* start EXERCISE MATERIAL *

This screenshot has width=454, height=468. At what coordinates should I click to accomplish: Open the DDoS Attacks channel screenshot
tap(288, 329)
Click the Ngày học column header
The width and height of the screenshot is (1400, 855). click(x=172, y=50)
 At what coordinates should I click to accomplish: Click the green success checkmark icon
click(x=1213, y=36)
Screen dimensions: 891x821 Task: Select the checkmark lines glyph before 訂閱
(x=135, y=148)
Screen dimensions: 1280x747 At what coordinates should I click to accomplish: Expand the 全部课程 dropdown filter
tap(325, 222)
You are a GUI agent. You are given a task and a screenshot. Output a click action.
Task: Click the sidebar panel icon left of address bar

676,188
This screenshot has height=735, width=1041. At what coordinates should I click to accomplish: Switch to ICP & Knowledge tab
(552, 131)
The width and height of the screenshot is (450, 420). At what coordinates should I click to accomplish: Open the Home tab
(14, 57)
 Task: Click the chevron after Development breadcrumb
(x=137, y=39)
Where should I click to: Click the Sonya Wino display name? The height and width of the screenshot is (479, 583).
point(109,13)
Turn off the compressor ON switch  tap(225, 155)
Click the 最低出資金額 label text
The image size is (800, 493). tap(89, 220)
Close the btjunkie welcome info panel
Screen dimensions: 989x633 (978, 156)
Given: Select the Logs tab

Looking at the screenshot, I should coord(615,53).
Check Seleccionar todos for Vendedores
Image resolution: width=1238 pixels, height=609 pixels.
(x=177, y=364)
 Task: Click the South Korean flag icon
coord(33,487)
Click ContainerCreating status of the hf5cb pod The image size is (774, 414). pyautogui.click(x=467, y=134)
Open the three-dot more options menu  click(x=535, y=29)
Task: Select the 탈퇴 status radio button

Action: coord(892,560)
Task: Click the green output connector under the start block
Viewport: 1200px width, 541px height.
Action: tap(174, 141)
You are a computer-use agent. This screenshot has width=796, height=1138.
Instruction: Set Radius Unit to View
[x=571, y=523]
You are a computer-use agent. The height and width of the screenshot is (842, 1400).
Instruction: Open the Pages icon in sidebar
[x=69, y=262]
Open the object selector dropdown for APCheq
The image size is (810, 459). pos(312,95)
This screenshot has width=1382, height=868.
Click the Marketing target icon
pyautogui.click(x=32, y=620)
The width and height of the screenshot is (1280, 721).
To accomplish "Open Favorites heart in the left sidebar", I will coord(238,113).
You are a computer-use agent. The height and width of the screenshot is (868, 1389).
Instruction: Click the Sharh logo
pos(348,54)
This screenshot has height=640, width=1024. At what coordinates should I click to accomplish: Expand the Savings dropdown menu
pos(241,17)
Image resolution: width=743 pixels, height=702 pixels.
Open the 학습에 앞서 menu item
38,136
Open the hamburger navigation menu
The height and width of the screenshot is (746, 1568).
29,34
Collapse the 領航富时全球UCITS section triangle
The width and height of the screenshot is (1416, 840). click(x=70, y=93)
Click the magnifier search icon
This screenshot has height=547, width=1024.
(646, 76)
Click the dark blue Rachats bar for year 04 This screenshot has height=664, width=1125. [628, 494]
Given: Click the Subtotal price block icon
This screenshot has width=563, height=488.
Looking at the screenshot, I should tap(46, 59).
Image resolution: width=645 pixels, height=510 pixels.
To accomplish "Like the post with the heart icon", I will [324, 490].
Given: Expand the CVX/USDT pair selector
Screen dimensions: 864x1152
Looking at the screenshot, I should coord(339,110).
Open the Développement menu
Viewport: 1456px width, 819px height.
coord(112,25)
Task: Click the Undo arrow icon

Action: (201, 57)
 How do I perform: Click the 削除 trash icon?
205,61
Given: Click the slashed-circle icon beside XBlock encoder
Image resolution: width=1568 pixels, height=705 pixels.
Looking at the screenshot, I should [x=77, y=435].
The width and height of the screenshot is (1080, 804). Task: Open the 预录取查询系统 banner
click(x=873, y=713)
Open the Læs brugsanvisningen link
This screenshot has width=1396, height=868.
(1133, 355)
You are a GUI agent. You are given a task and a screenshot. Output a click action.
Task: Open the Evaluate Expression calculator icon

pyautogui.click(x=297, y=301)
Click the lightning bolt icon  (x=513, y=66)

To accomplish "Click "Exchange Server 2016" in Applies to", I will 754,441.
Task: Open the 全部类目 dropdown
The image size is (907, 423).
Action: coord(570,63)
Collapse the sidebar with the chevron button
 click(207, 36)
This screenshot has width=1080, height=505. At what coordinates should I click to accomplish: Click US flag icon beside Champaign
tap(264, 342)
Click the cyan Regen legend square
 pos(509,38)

* end EXERCISE MATERIAL *

** DIRECTIVE **
Copy out verbatim the stretch of the records from the line containing "Click the Ngày học column header" through the line containing "The image size is (810, 459). pos(312,95)", with both of those lines included.

** ANSWER TO THIS PROBLEM **
Click the Ngày học column header
The width and height of the screenshot is (1400, 855). click(x=172, y=50)
 At what coordinates should I click to accomplish: Click the green success checkmark icon
click(x=1213, y=36)
Screen dimensions: 891x821 Task: Select the checkmark lines glyph before 訂閱
(x=135, y=148)
Screen dimensions: 1280x747 At what coordinates should I click to accomplish: Expand the 全部课程 dropdown filter
tap(325, 222)
You are a GUI agent. You are given a task and a screenshot. Output a click action.
Task: Click the sidebar panel icon left of address bar

676,188
This screenshot has height=735, width=1041. At what coordinates should I click to accomplish: Switch to ICP & Knowledge tab
(552, 131)
The width and height of the screenshot is (450, 420). At what coordinates should I click to accomplish: Open the Home tab
(14, 57)
 Task: Click the chevron after Development breadcrumb
(x=137, y=39)
Where should I click to: Click the Sonya Wino display name? The height and width of the screenshot is (479, 583).
point(109,13)
Turn off the compressor ON switch  tap(225, 155)
Click the 最低出資金額 label text
The image size is (800, 493). tap(89, 220)
Close the btjunkie welcome info panel
Screen dimensions: 989x633 (978, 156)
Given: Select the Logs tab

Looking at the screenshot, I should coord(615,53).
Check Seleccionar todos for Vendedores
Image resolution: width=1238 pixels, height=609 pixels.
(x=177, y=364)
 Task: Click the South Korean flag icon
coord(33,487)
Click ContainerCreating status of the hf5cb pod The image size is (774, 414). pyautogui.click(x=467, y=134)
Open the three-dot more options menu  click(x=535, y=29)
Task: Select the 탈퇴 status radio button

Action: coord(892,560)
Task: Click the green output connector under the start block
Viewport: 1200px width, 541px height.
Action: tap(174, 141)
You are a computer-use agent. This screenshot has width=796, height=1138.
Instruction: Set Radius Unit to View
[x=571, y=523]
You are a computer-use agent. The height and width of the screenshot is (842, 1400).
Instruction: Open the Pages icon in sidebar
[x=69, y=262]
Open the object selector dropdown for APCheq
The image size is (810, 459). pos(312,95)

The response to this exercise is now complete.